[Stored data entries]
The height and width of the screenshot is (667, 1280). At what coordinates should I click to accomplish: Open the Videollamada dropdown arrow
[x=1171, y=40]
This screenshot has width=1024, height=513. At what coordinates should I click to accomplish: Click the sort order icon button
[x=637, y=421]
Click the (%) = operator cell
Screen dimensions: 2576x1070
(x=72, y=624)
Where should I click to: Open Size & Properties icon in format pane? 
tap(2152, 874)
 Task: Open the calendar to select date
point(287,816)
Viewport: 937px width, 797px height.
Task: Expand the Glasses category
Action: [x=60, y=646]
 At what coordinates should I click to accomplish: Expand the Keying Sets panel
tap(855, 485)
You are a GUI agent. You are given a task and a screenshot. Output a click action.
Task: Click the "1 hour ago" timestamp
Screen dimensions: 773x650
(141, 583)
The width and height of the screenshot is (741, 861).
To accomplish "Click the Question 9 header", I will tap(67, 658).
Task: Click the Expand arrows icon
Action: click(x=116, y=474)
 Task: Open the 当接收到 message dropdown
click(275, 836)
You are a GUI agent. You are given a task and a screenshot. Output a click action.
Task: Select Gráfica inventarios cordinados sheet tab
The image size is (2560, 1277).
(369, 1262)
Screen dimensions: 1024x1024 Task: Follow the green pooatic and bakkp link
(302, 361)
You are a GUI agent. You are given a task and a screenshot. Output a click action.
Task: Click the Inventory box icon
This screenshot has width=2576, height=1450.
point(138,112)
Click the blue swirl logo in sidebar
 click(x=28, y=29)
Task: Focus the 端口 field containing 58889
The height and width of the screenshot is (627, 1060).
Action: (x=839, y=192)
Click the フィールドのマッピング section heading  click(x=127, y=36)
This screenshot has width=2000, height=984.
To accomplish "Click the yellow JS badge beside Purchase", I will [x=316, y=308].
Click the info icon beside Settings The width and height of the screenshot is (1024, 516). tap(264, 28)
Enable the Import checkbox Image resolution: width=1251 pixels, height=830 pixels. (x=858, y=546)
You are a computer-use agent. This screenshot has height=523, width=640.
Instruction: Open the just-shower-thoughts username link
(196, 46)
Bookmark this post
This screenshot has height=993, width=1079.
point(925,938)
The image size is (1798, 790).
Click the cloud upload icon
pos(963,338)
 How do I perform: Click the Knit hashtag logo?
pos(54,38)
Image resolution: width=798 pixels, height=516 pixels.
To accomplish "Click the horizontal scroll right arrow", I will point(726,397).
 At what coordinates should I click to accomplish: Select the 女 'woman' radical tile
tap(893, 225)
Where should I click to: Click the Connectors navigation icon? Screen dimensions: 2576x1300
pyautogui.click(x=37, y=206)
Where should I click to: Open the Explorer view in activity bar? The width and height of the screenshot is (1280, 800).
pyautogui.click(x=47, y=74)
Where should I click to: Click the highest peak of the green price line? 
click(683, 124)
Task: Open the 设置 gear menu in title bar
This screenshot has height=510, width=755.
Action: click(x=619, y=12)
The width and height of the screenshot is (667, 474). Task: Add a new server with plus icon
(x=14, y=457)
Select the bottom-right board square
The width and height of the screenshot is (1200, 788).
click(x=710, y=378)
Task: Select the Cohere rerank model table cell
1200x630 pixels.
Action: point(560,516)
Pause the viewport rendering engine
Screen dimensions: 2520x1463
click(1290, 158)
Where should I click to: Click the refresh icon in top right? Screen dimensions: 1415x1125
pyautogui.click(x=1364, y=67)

(Task requirements):
Copy all of the data above verbatim, line for line, with nothing changed.

(Answer below):
The height and width of the screenshot is (667, 1280). At what coordinates should I click to accomplish: Open the Videollamada dropdown arrow
[x=1171, y=40]
This screenshot has width=1024, height=513. At what coordinates should I click to accomplish: Click the sort order icon button
[x=637, y=421]
Click the (%) = operator cell
Screen dimensions: 2576x1070
(x=72, y=624)
Where should I click to: Open Size & Properties icon in format pane? 
tap(2152, 874)
 Task: Open the calendar to select date
point(287,816)
Viewport: 937px width, 797px height.
Task: Expand the Glasses category
Action: [x=60, y=646]
 At what coordinates should I click to accomplish: Expand the Keying Sets panel
tap(855, 485)
You are a GUI agent. You are given a task and a screenshot. Output a click action.
Task: Click the "1 hour ago" timestamp
Screen dimensions: 773x650
(141, 583)
The width and height of the screenshot is (741, 861).
To accomplish "Click the Question 9 header", I will tap(67, 658).
Task: Click the Expand arrows icon
Action: click(x=116, y=474)
 Task: Open the 当接收到 message dropdown
click(275, 836)
You are a GUI agent. You are given a task and a screenshot. Output a click action.
Task: Select Gráfica inventarios cordinados sheet tab
The image size is (2560, 1277).
(369, 1262)
Screen dimensions: 1024x1024 Task: Follow the green pooatic and bakkp link
(302, 361)
You are a GUI agent. You are given a task and a screenshot. Output a click action.
Task: Click the Inventory box icon
This screenshot has width=2576, height=1450.
point(138,112)
Click the blue swirl logo in sidebar
 click(x=28, y=29)
Task: Focus the 端口 field containing 58889
The height and width of the screenshot is (627, 1060).
Action: (x=839, y=192)
Click the フィールドのマッピング section heading  click(x=127, y=36)
This screenshot has width=2000, height=984.
To accomplish "Click the yellow JS badge beside Purchase", I will [x=316, y=308].
Click the info icon beside Settings The width and height of the screenshot is (1024, 516). tap(264, 28)
Enable the Import checkbox Image resolution: width=1251 pixels, height=830 pixels. (x=858, y=546)
You are a computer-use agent. This screenshot has height=523, width=640.
Instruction: Open the just-shower-thoughts username link
(196, 46)
Bookmark this post
This screenshot has height=993, width=1079.
point(925,938)
The image size is (1798, 790).
Click the cloud upload icon
pos(963,338)
 How do I perform: Click the Knit hashtag logo?
pos(54,38)
Image resolution: width=798 pixels, height=516 pixels.
To accomplish "Click the horizontal scroll right arrow", I will point(726,397).
 At what coordinates should I click to accomplish: Select the 女 'woman' radical tile
tap(893, 225)
Where should I click to: Click the Connectors navigation icon? Screen dimensions: 2576x1300
pyautogui.click(x=37, y=206)
Where should I click to: Open the Explorer view in activity bar? The width and height of the screenshot is (1280, 800).
pyautogui.click(x=47, y=74)
Where should I click to: Click the highest peak of the green price line? 
click(683, 124)
Task: Open the 设置 gear menu in title bar
This screenshot has height=510, width=755.
Action: click(x=619, y=12)
The width and height of the screenshot is (667, 474). Task: Add a new server with plus icon
(x=14, y=457)
Select the bottom-right board square
The width and height of the screenshot is (1200, 788).
click(x=710, y=378)
Task: Select the Cohere rerank model table cell
1200x630 pixels.
Action: point(560,516)
Pause the viewport rendering engine
Screen dimensions: 2520x1463
click(1290, 158)
Where should I click to: Click the refresh icon in top right? Screen dimensions: 1415x1125
pyautogui.click(x=1364, y=67)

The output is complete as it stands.